[Document and screenshot pointing rows]
· · · · ·

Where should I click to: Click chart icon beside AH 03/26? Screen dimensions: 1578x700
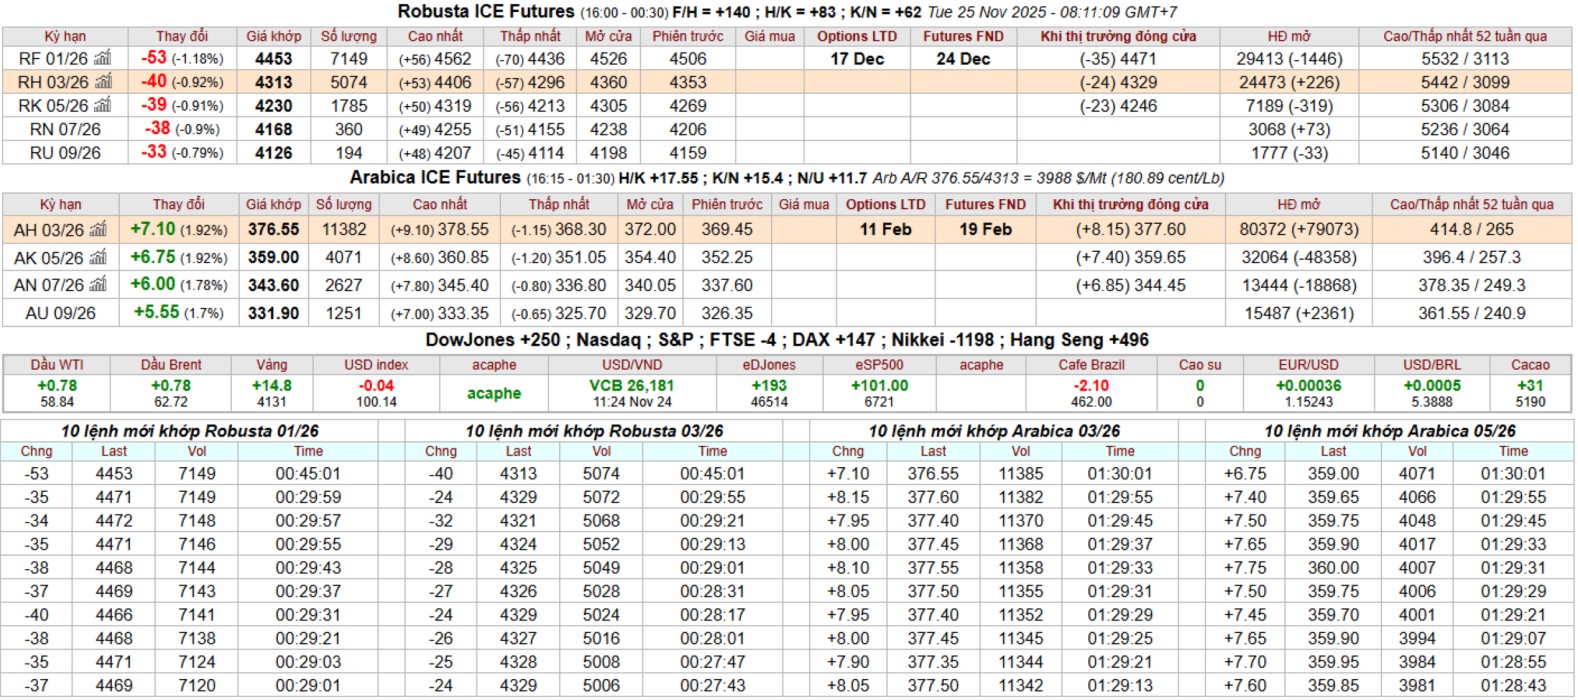pyautogui.click(x=98, y=230)
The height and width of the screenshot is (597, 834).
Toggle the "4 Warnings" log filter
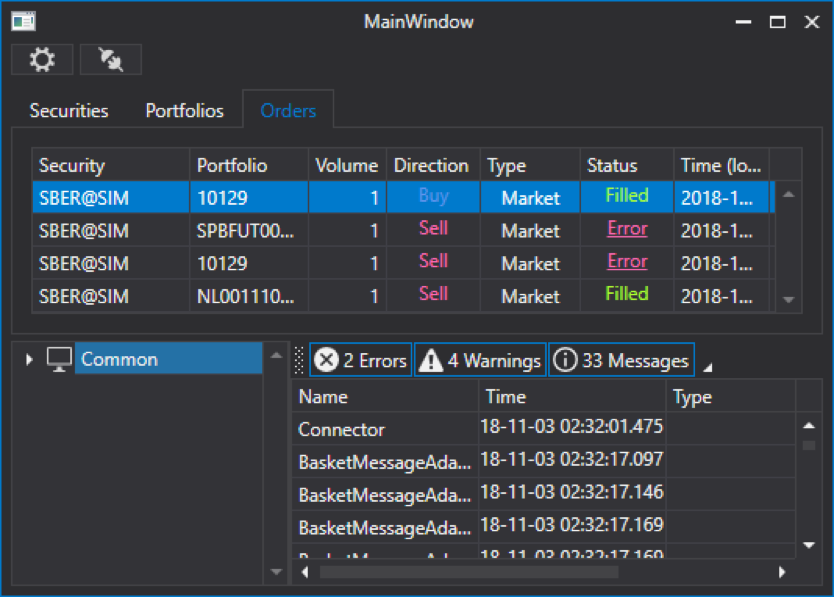pyautogui.click(x=480, y=359)
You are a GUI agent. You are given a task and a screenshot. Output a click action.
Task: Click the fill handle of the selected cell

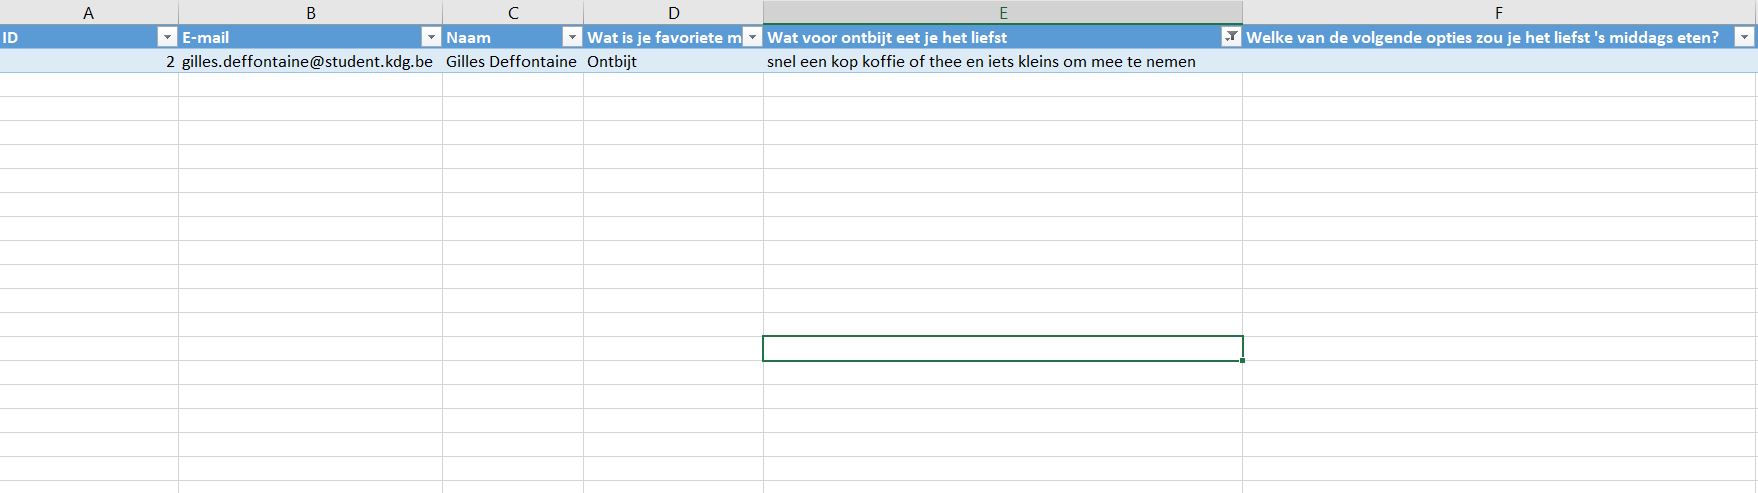[x=1244, y=360]
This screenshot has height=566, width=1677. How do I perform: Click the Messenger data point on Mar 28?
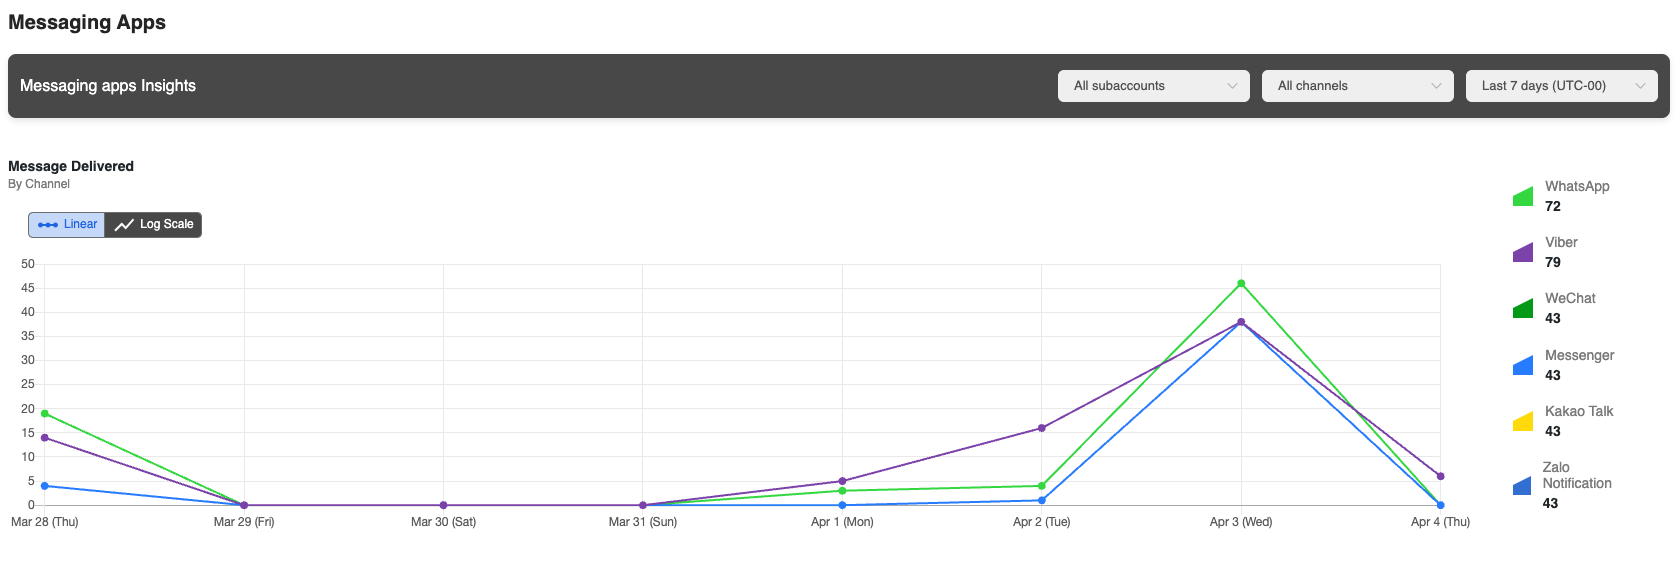coord(45,486)
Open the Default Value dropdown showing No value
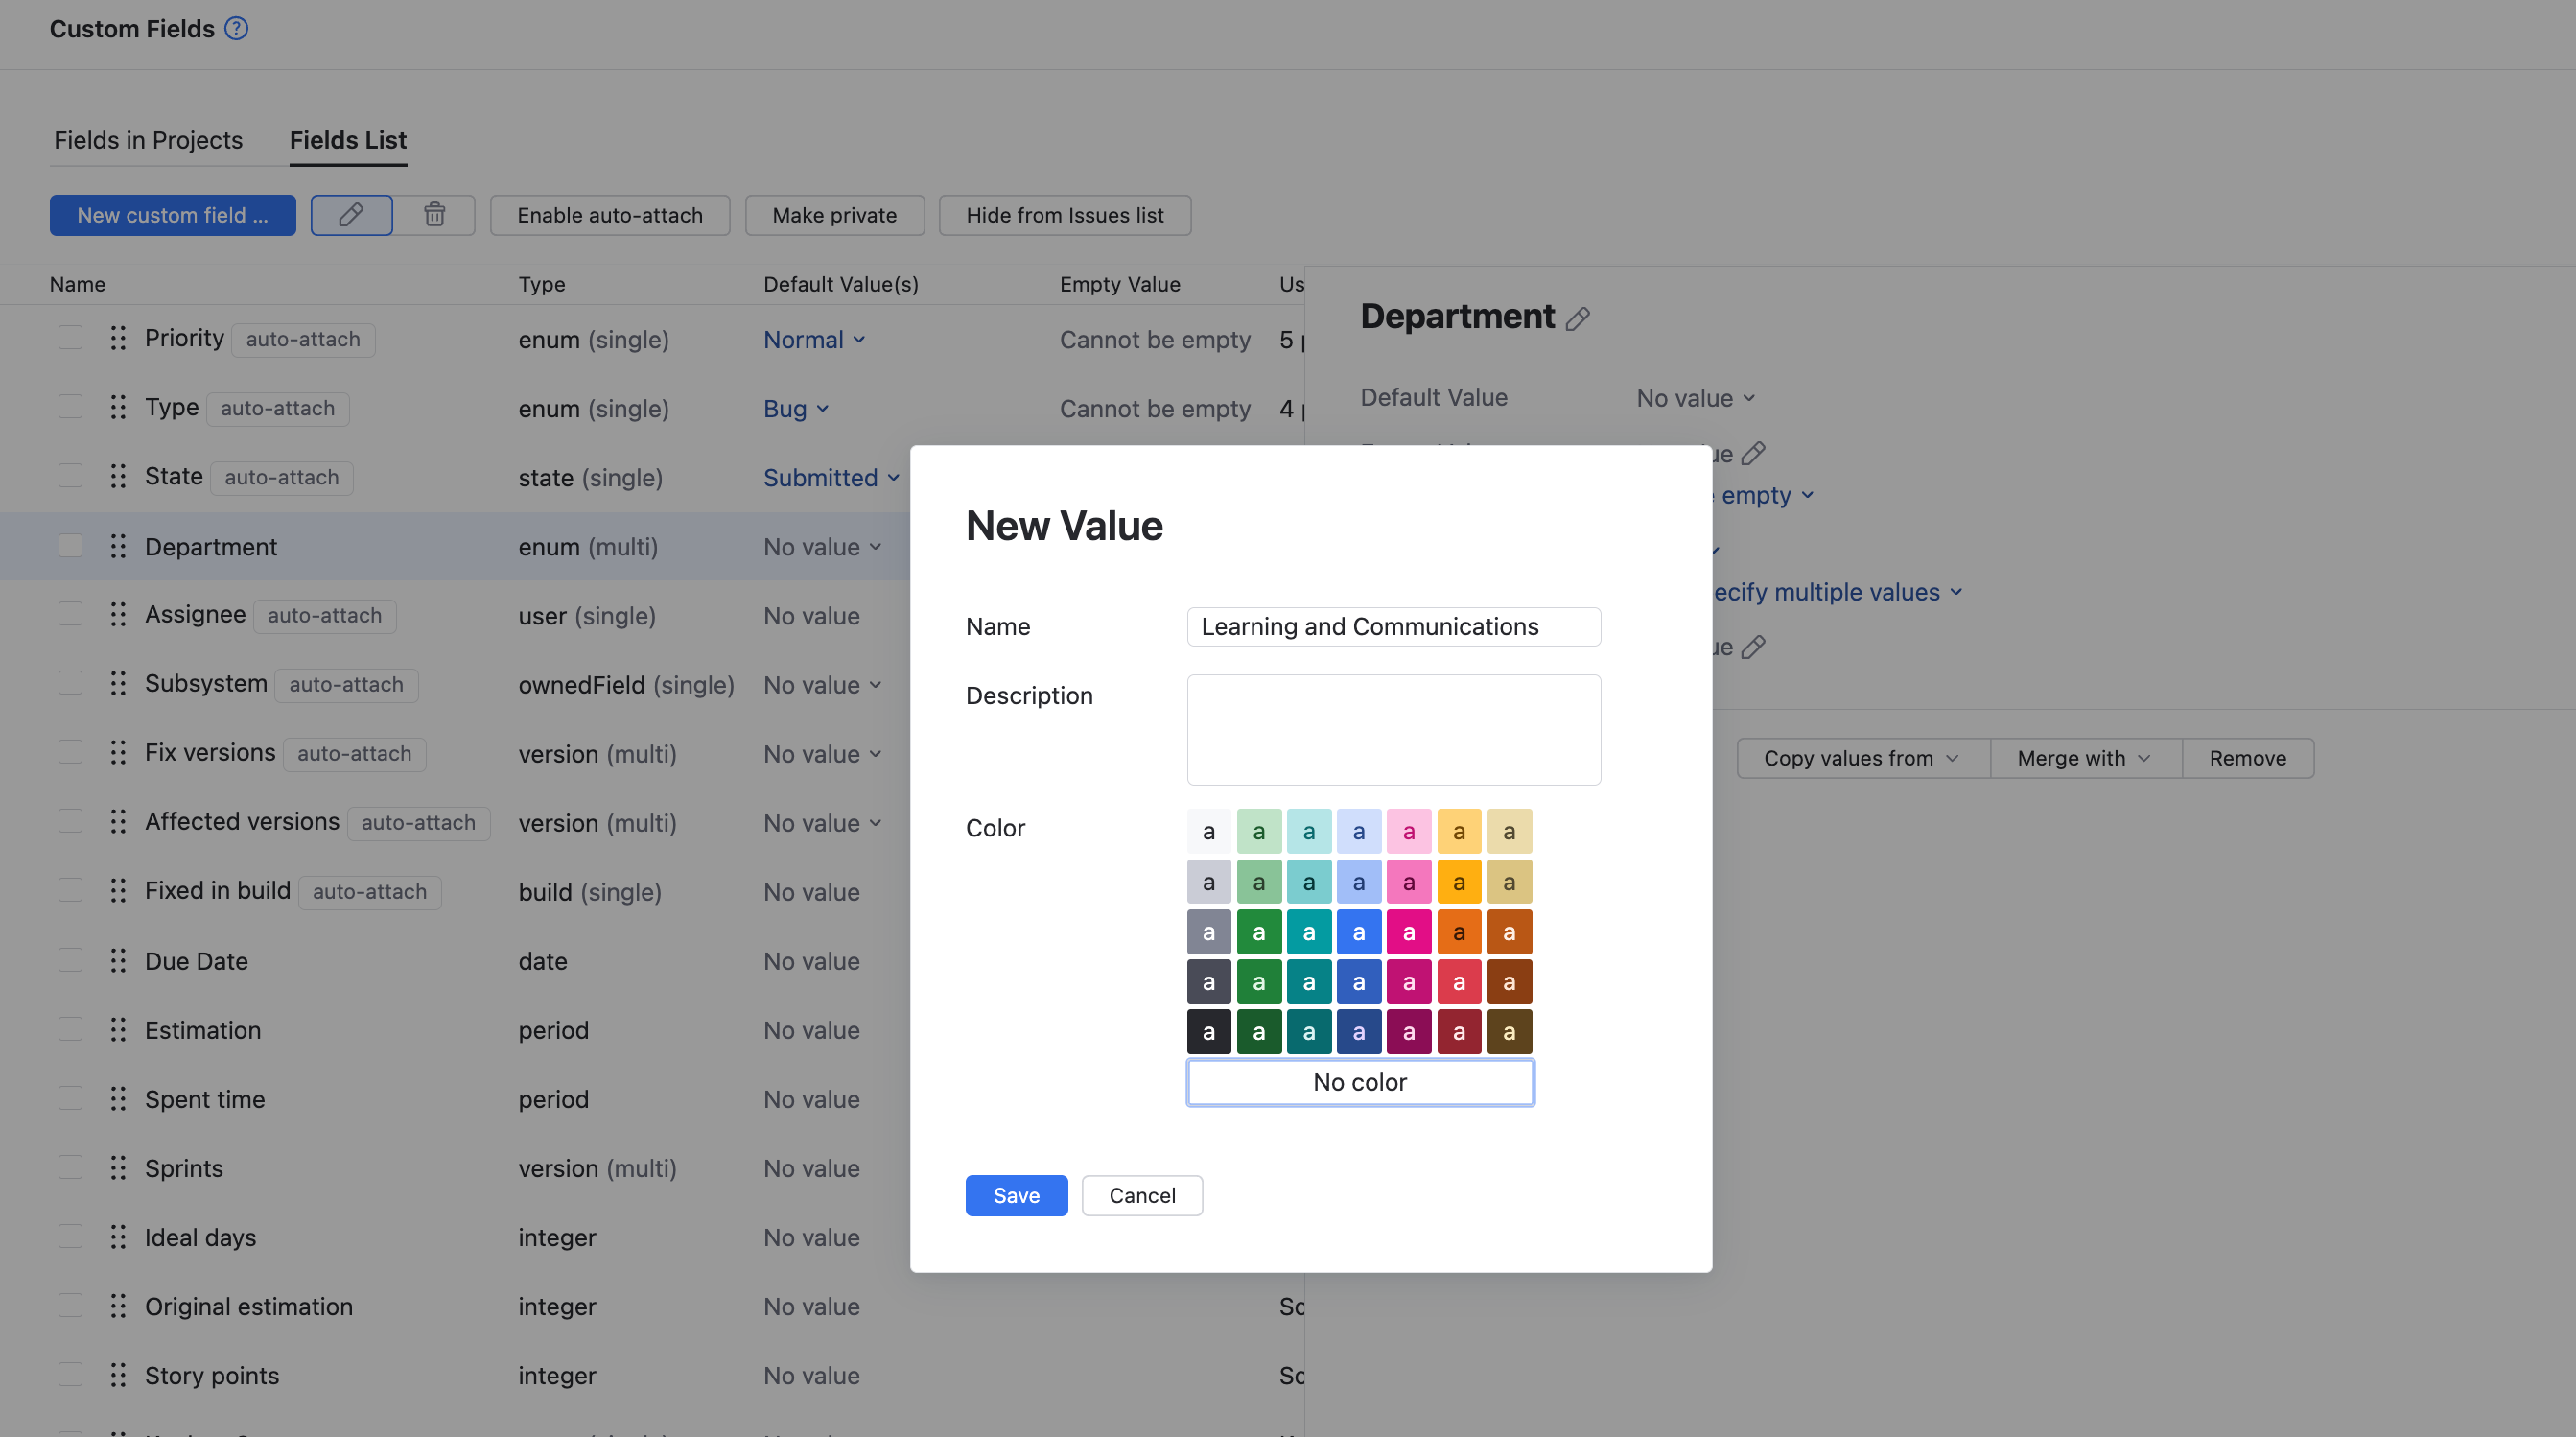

· · · · ·

> **Brief**
Can you copy every row above word for word, leaving out the pictures?

> **Solution to the problem**
Where should I click to: Click chart icon beside AH 03/26? Screen dimensions: 1578x700
pyautogui.click(x=98, y=230)
The height and width of the screenshot is (597, 834).
Toggle the "4 Warnings" log filter
pyautogui.click(x=480, y=359)
You are a GUI agent. You are given a task and a screenshot. Output a click action.
Task: Click the fill handle of the selected cell

[x=1244, y=360]
This screenshot has height=566, width=1677. How do I perform: Click the Messenger data point on Mar 28?
coord(45,486)
Open the Default Value dropdown showing No value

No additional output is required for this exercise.